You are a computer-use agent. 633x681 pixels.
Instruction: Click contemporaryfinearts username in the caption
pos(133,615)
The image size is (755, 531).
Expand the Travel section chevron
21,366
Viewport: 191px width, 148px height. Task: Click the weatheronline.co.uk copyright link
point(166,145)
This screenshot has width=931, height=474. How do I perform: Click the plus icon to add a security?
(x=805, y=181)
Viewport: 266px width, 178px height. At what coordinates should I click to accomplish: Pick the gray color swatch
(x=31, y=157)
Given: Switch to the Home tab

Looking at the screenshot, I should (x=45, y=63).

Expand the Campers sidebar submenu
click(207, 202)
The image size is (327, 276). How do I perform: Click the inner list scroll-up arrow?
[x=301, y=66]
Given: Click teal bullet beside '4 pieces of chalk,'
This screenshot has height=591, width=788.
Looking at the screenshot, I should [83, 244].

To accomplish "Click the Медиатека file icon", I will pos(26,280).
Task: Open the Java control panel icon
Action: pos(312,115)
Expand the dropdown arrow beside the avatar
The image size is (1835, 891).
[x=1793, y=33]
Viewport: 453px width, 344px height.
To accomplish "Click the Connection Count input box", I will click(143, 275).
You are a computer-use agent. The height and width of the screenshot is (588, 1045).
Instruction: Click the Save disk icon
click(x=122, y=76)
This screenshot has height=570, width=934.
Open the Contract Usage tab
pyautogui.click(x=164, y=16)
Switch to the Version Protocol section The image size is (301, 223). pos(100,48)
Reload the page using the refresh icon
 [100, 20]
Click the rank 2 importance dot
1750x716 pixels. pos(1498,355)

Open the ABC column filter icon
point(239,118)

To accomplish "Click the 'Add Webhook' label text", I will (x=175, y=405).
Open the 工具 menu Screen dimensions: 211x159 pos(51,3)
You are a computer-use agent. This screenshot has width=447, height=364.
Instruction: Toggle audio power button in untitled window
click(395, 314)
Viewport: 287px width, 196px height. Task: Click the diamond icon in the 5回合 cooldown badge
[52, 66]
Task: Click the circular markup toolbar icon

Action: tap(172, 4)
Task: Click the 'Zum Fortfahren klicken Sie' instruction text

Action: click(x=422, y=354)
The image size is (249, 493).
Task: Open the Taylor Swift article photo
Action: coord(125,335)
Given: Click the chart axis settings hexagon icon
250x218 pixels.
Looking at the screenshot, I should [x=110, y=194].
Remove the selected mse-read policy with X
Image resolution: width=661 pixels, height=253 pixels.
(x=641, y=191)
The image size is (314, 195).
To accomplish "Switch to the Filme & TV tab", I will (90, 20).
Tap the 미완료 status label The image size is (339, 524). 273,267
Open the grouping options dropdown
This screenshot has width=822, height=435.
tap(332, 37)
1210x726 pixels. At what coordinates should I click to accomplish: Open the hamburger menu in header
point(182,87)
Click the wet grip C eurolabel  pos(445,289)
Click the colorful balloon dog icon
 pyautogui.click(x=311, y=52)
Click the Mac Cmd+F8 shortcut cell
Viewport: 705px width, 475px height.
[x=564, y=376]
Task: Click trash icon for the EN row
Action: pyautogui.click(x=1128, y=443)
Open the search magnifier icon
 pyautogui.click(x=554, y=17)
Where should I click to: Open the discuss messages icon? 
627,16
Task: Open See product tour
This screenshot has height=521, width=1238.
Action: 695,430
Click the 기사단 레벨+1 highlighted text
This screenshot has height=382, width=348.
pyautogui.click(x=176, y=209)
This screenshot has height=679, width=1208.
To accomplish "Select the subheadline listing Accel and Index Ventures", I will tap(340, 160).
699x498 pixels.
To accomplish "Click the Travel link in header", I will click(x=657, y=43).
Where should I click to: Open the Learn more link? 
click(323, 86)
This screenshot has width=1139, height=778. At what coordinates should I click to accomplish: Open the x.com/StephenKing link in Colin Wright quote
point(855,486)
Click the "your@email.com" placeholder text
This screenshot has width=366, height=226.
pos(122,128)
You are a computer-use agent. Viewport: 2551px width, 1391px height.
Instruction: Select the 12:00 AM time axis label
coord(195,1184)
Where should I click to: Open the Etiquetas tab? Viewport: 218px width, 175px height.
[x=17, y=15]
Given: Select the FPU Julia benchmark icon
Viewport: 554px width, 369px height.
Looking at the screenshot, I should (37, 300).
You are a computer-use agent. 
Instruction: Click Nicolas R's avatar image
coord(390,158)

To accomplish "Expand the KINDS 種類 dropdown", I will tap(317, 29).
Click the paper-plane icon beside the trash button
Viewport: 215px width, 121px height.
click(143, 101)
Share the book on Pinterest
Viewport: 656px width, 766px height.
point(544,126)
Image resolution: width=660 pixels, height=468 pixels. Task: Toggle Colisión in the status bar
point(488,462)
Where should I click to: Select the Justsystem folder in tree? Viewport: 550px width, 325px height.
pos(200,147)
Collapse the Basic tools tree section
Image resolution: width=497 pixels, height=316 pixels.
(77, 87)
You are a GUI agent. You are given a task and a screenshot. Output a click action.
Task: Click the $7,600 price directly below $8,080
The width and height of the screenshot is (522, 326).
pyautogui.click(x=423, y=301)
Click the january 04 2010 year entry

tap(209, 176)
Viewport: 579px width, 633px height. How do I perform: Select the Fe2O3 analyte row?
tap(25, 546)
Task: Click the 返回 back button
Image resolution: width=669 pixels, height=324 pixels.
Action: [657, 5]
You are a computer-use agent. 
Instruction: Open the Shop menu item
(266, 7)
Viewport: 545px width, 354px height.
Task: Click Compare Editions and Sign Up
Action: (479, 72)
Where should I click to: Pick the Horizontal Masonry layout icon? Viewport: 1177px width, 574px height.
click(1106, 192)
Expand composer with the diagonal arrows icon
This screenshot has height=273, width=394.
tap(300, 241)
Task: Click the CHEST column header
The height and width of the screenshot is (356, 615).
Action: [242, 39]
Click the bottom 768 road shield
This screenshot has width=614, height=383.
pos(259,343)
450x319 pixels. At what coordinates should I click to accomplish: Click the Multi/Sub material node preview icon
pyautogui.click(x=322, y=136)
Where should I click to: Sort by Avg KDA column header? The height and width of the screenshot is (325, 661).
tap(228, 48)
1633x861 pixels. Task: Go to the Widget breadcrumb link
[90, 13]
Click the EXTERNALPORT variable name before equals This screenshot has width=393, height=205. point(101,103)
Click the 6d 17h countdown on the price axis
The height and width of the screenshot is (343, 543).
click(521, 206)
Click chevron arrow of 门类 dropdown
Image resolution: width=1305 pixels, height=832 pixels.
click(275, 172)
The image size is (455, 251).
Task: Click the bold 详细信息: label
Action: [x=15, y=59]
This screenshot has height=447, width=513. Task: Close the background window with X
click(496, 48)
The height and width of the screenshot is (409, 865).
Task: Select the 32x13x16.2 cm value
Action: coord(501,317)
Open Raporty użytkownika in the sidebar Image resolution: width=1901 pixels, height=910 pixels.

##########

## What the task asks
Give the exact lines, and only those, from the line containing "Image resolution: width=497" through the line containing "Task: Click the 返回 back button" in the entries above.

## Answer below
Image resolution: width=497 pixels, height=316 pixels.
(77, 87)
You are a GUI agent. You are given a task and a screenshot. Output a click action.
Task: Click the $7,600 price directly below $8,080
The width and height of the screenshot is (522, 326).
pyautogui.click(x=423, y=301)
Click the january 04 2010 year entry

tap(209, 176)
Viewport: 579px width, 633px height. How do I perform: Select the Fe2O3 analyte row?
tap(25, 546)
Task: Click the 返回 back button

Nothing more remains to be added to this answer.